My friend Witek was visiting from Poland and I got out my grandmother’s photo album. I am about to embark on a journey of several months to Poland and wanted to make sure that I had a scan of one particular photo—the only photo of one of my grandmother’s sisters, all three of whom were murdered in the Holocaust. This sister—Golde— had 4 boys and had moved to Kovel during the war, I believe. When my grandmother saw saw the photo in the album in the 80s when I was visiting her in her Ramat Gan apartment with a friend, she had quickly stopped chatting, gasped and slammed the album shut. I now opened up the album to scan this precious photo and Witek spotted another photo on the same page—one of six men seated in a sortof official meeting with a caption that said, “Po’alei Zion” (http://www.yivoencyclopedia.org/article.aspx/Poale_Tsiyon).
Witek pointed to the man pictured second from left and said,
“Isn’t that Henio’s father?”
“I don’t know.” I answered, not being as familiar with the images of Henio Zytomirski’s’s family as Witek.
He looked online and found another photo and it sure looked like the same guy.

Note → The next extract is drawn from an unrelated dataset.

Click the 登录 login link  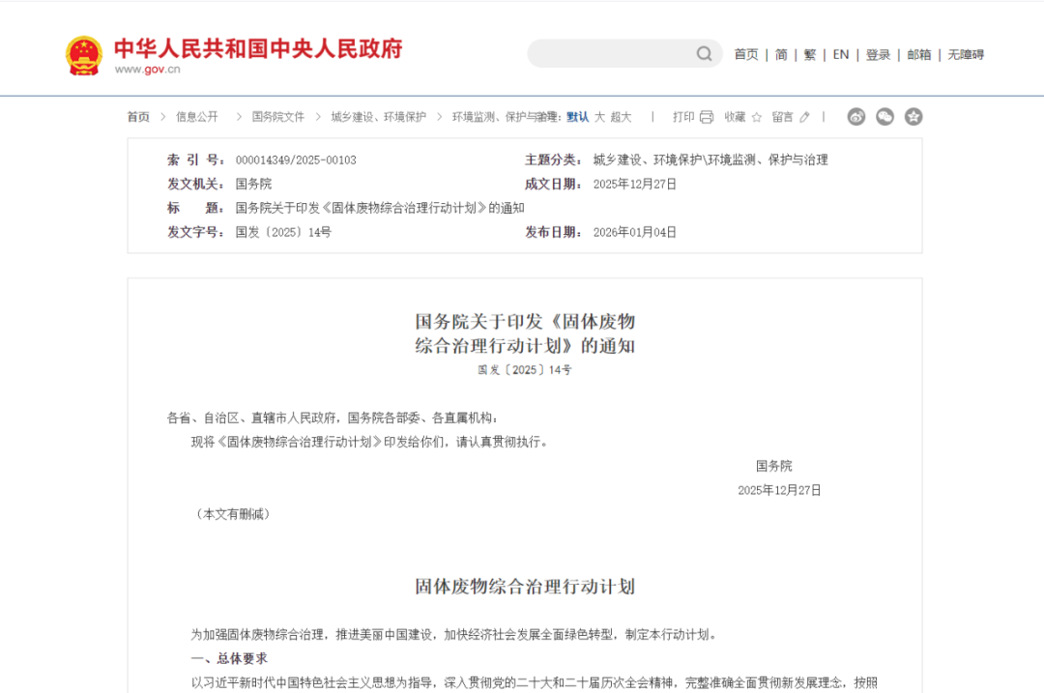[x=877, y=54]
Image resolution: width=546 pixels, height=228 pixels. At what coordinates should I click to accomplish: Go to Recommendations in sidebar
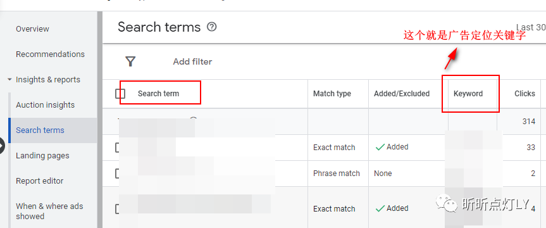(x=50, y=54)
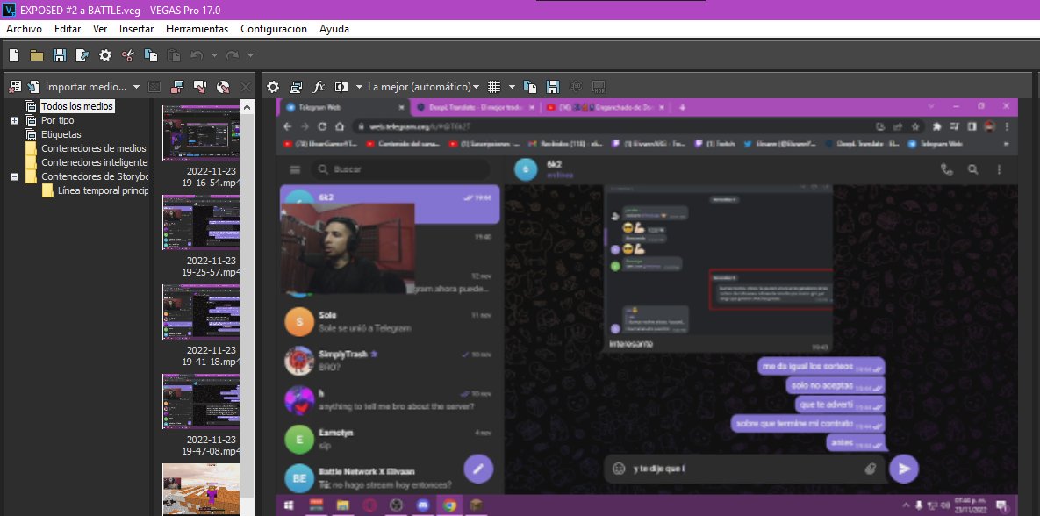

My dear friend Witek was visiting me in America from Lublin, Poland. It was his first time here and we had a great time—doing two presentation/performances about the work of Jewish remembrance in Poland and our own stories as well. The visit had a nice bookending to it since I met him on my first visit to Poland thirteen years ago and he introduced me to Lublin, the city where my mother was born. Over the years our friendship has grown as has our cooperation in doing the work of Jewish remembrance, which he—one of the wonderful non-Jews on the staff of Brama Grodzka-Teatr NN was already doing long before I met him. As a matter of fact he is the Deputy Director there and that means he knows the stories that they tell very well. One of those stories is about a little boy named Henio Zytomirski. Henio was born in 1933 (two years after my mother). His father took a photo of him every year and sent it to their cousins in Israel. In 1939 the last photo was taken. Henio was happy that day because he had learned to ride a two-wheeler. We believe that Henio was eventually taken to the death camp Majdanek where he was murdered. We know about Henio because his cousin Neta Avidars in Israel shared the photos with Brama Grodzka. So Witek has seen many pictures of Henio and his family.
Today, five days after Witek left, I finally got around to emailing Neta the photo and asking, “Is this your uncle?”
“Y e s ! ! !”
Neta replied back via email.
“This man is absolutely Shmuel Zytomirski, my uncle, Henio’s father!!!
He was the chairman of Poale Zion (Z.S.) party in Lublin.
This picture is all new to me. I am so happy to have it.
Thank you Leora and Witek!”
I am blown away that my non-Jewish, Polish friend is the one who recognized a Jewish guy in a photo from 1930s Lublin in my grandmother’s photo album. In doing so he built new bridges between me, Neta, Witek, Shmuel Zytomirski, Brama Grodzka and Lublin of so long ago.
Kol ha olam kulo b’emet gesher tsar meod. The world really is a very narrow bridge.